Caroline Elkins Longlist Author Interview
5 October 2022
From the Pulitzer Prize-winning historian: a searing, landmark study of the British Empire that lays bare its pervasive use of violence throughout the twentieth century. Justification: Caroline Elkins’ landmark previous book, Britain's Gulag, won the Pulitzer Prize and changed how the world understood Kenya, Africa and Britain. Her research also became the basis for the historic Mau Mau reparations case at the High Court in London, where five elderly Kenyan veterans successfully sued the British government for the torture they had suffered fifty years earlier.
Legacy of Violence spans two hundred years of history and the full breadth of the British Empire. In it, Elkins reveals an evolutionary and racialized doctrine that espoused an unrelenting deployment of violence to secure and preserve the nation’s imperial interests, and implicates all sides of Britain’s political divides in the creation, execution, and cover-up of that violence.

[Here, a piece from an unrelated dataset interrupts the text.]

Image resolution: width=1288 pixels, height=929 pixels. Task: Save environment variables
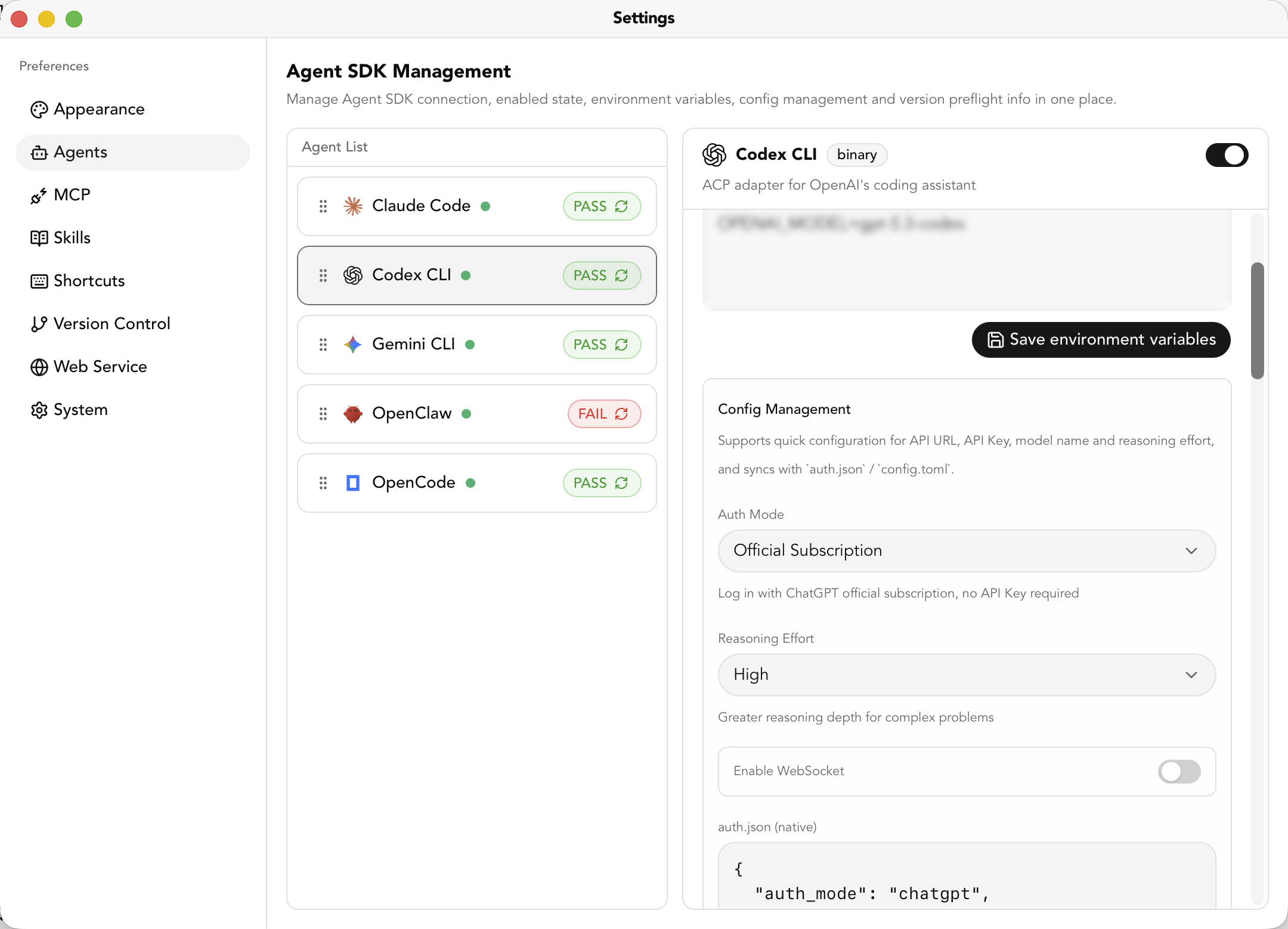[1101, 340]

This is an ultimate, definitive corrective to versions of history that would have us believe that Britain’s imperialism was a form of liberation to uncivilized populations: Britain’s use of violence was pervasive, and the practices associate with it were exported, modified, and institutionalized in colonies around the globe.
Legacy of Violence is a landmark piece of work – drawing on fifteen years of research in archives around the world, and a wealth of interviews – which will shape our future understanding of our history.
What the judges said
"An astonishing panorama of the British Empire in the 20th century, it is fascinating and mind-changing"
Caroline Elkins is a professor of history and of African and African American studies at Harvard University and the founding director of Harvard's Centre for African Studies. She is the recipient of numerous awards, including a Fulbright and an Andrew W. Mellon Fellowship.
Her first book, Britain's Gulag: The Brutal End of Empire in Kenya, was awarded the Pulitzer Prize for General Nonfiction. Her research for that book was the subject of the award-winning BBC documentary Kenya: White Terror. She also served as an expert in the historic Mau Mau reparations case, brought against the British Government by survivors of violence in Kenya.
She is a contributor to the New York Times Book Review, Guardian, Atlantic, Washington Post and New Republic. She lives in Watertown, Massachusetts.